- Extracted entries
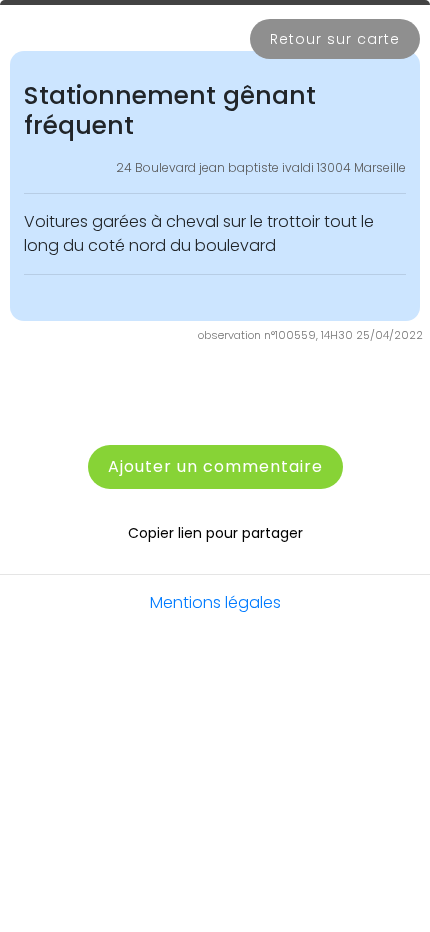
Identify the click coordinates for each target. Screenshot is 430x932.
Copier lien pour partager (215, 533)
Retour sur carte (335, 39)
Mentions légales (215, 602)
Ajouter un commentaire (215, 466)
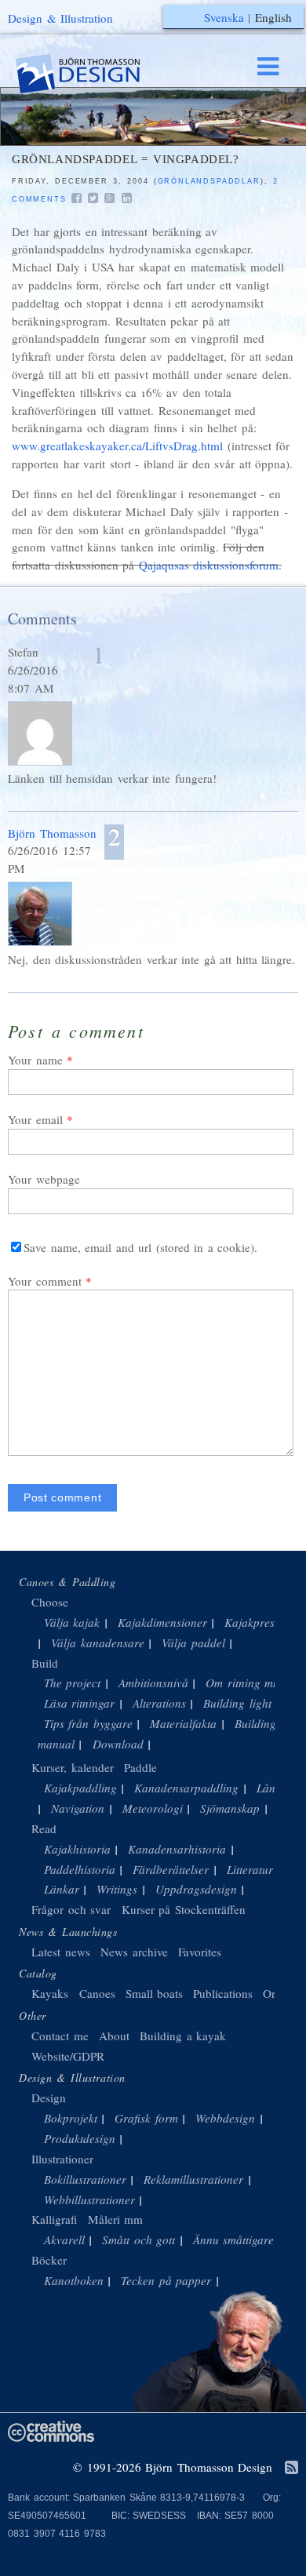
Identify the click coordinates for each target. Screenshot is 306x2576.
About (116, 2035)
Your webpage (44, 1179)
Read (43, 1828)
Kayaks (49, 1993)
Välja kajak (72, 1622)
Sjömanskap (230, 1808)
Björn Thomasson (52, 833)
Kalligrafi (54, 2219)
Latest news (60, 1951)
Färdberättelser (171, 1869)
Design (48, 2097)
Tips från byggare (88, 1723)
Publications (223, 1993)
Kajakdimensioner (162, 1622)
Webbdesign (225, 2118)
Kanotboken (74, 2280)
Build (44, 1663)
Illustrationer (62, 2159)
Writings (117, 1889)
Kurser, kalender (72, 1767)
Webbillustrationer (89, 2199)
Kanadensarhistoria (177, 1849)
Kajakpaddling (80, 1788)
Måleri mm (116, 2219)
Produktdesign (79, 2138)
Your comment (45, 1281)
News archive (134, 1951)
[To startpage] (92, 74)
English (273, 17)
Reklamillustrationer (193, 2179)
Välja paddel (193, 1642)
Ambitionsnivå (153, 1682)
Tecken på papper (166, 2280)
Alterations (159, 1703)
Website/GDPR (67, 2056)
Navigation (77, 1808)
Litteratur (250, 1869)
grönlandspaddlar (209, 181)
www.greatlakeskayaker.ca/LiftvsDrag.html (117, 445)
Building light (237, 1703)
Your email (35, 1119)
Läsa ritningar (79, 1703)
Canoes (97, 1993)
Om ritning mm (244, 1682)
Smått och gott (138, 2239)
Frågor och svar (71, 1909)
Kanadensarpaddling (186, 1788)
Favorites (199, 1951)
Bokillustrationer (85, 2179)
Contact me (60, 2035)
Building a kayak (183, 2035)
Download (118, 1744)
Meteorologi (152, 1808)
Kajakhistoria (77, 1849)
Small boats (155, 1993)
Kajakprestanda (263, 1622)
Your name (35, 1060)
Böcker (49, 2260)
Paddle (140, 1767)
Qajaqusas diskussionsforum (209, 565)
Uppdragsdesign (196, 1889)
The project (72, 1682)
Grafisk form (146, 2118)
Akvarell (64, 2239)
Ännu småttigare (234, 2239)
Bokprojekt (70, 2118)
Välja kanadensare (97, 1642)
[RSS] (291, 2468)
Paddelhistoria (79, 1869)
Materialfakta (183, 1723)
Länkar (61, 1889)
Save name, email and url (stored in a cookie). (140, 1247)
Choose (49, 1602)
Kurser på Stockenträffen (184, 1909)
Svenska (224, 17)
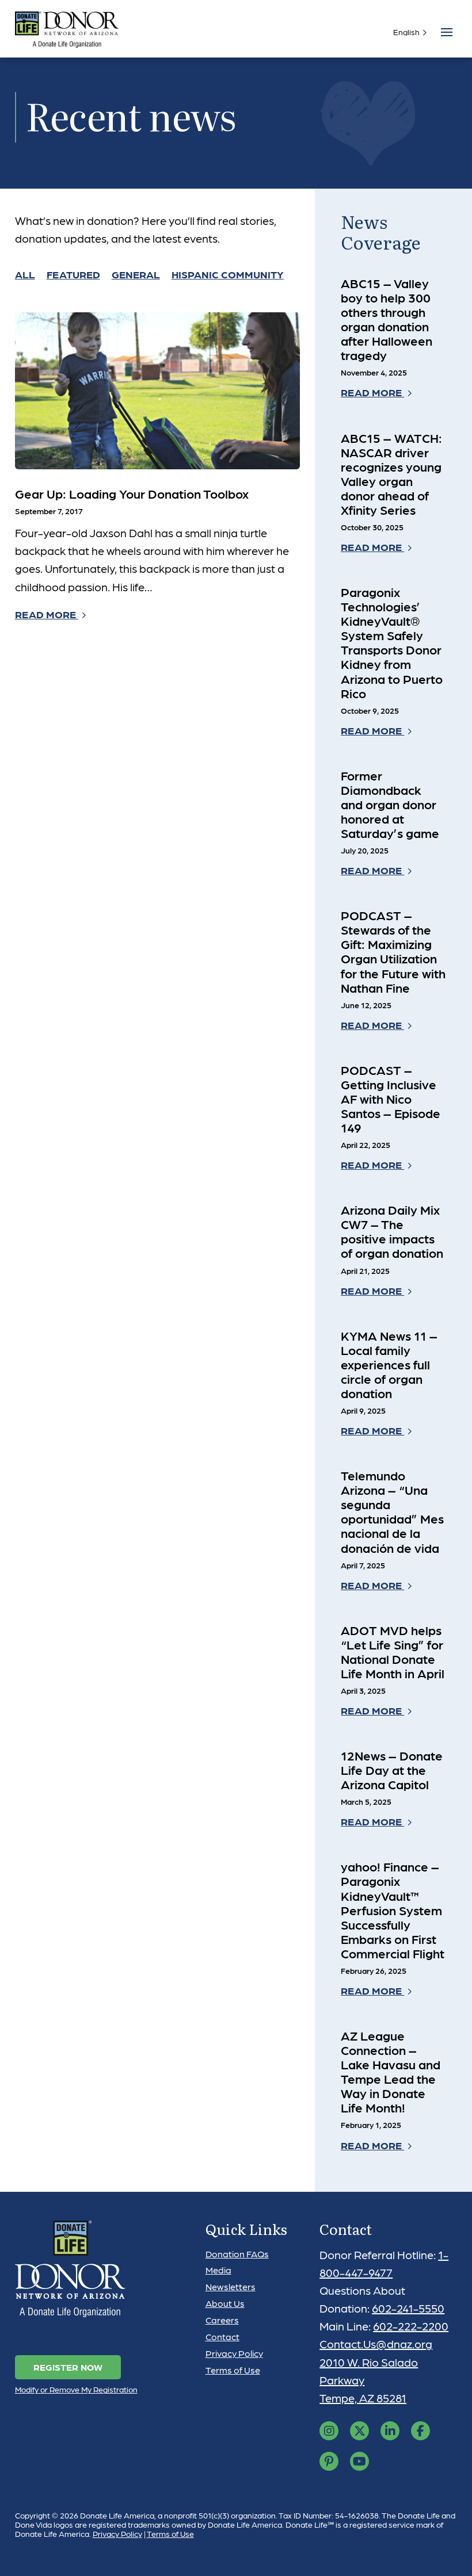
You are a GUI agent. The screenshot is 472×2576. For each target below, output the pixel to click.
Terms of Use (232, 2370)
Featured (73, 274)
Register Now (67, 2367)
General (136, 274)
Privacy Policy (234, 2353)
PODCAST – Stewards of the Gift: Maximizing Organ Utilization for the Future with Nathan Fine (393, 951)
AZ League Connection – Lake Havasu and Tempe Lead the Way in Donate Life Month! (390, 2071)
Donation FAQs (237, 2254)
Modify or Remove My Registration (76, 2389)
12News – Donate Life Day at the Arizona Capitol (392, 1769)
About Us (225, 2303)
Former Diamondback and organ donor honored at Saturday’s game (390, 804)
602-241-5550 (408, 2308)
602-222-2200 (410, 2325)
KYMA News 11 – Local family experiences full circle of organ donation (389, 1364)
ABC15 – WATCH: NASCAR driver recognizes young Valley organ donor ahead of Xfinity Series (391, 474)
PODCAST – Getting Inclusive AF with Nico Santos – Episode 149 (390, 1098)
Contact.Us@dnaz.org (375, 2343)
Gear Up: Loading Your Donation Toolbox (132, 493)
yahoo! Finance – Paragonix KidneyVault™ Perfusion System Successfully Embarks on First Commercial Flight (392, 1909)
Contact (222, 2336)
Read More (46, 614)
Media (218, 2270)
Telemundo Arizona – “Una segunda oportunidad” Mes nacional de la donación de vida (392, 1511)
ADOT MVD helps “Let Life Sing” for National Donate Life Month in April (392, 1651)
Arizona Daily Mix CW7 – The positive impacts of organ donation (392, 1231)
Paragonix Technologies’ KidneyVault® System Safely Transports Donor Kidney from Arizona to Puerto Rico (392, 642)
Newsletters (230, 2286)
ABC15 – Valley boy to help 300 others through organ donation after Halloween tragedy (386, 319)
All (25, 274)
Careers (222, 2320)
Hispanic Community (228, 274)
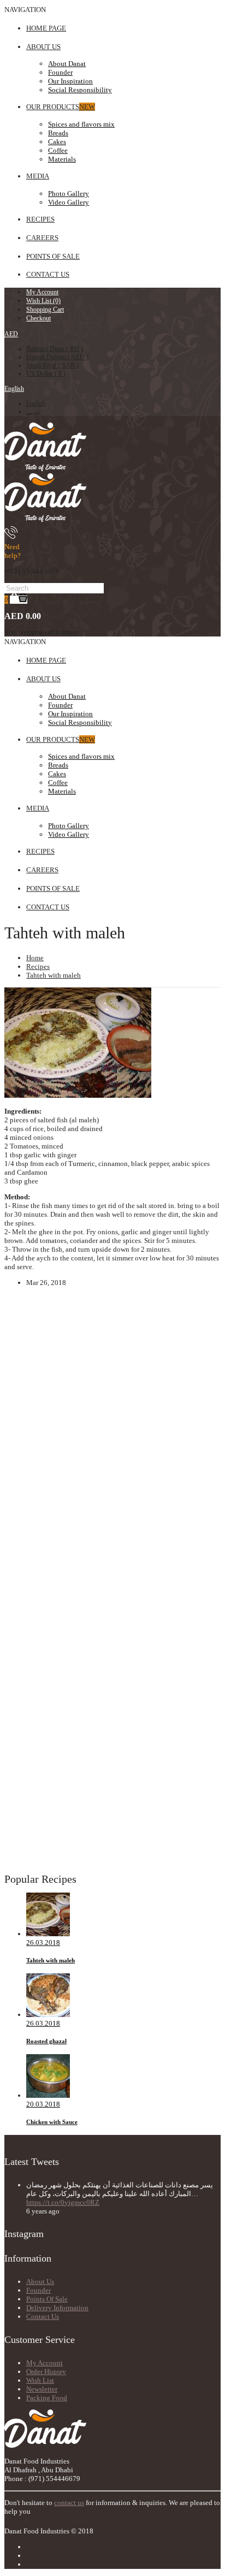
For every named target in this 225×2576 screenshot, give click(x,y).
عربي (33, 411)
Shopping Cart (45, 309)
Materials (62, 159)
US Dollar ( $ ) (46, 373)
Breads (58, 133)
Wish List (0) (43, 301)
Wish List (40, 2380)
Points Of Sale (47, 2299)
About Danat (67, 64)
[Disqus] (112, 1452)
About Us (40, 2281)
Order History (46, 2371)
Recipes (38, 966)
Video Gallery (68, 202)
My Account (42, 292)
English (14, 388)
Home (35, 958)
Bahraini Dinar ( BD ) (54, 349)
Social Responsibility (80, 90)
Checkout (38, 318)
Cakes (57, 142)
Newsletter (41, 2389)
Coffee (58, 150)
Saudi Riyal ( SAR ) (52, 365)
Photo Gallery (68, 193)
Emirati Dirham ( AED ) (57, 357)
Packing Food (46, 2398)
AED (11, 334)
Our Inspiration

- Work item
Above this task is a listing. Restate, word for word and with nothing added, the lines from the one with "Björn Thomasson (52, 833)" through the one with "Kanadensarhistoria (177, 1849)".

- Worked solution
Björn Thomasson (52, 833)
Kalligrafi (54, 2219)
Latest news (60, 1951)
Färdberättelser (171, 1869)
Design (48, 2097)
Tips från byggare (88, 1723)
Publications (223, 1993)
Kajakdimensioner (162, 1622)
Webbdesign (225, 2118)
Kanotboken (74, 2280)
Build (44, 1663)
Illustrationer (62, 2159)
Writings (117, 1889)
Kurser, kalender (72, 1767)
Webbillustrationer (89, 2199)
Kanadensarhistoria (177, 1849)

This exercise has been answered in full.